- **Task goal**:
Write out the records below exactly as they appear, skipping each picture.
BEGIN
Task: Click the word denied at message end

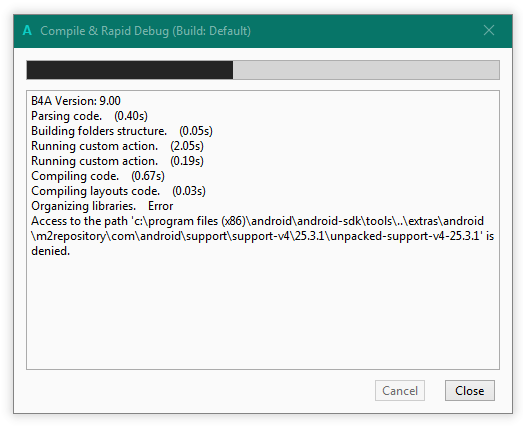Action: [x=50, y=251]
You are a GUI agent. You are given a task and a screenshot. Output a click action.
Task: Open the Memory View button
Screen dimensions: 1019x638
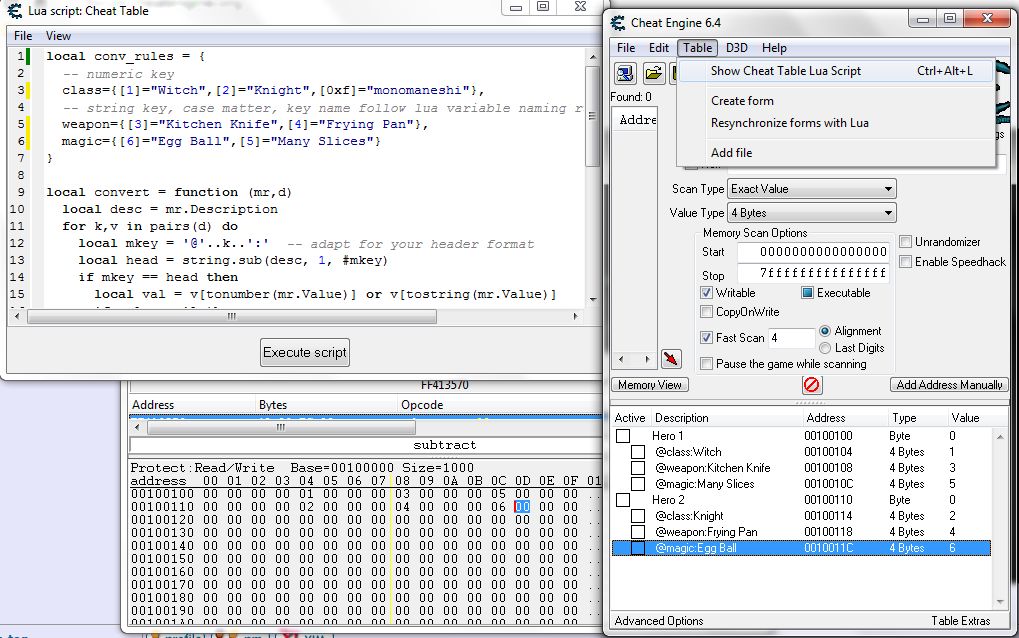coord(650,385)
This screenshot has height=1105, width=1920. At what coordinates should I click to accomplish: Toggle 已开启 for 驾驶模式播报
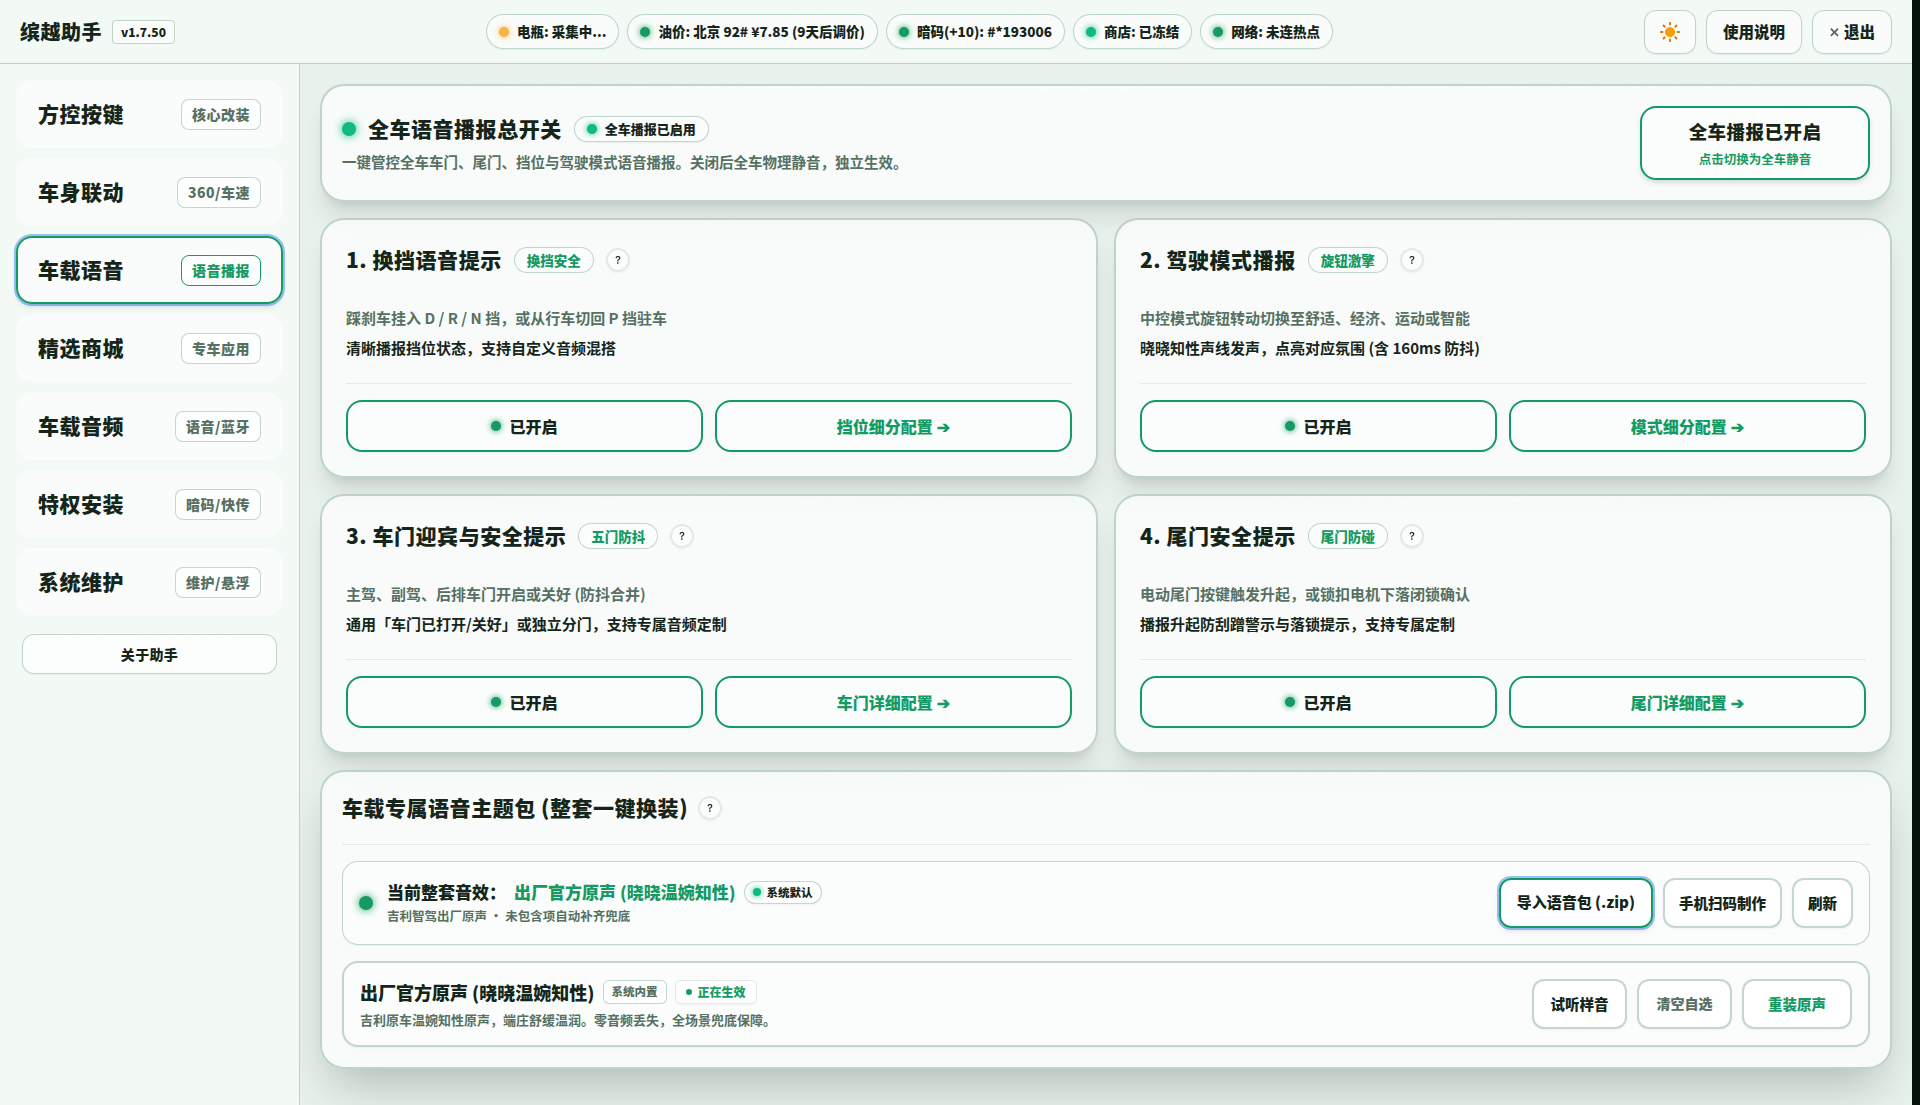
END
- **Exercise answer**:
Task: Click the word denied at message end

Action: [x=50, y=251]
You are a GUI agent. You are given a task and a screenshot. Output a click action.
Task: Open the Memory View button
Screen dimensions: 1019x638
coord(650,385)
This screenshot has height=1105, width=1920. At what coordinates should I click to accomplish: Toggle 已开启 for 驾驶模式播报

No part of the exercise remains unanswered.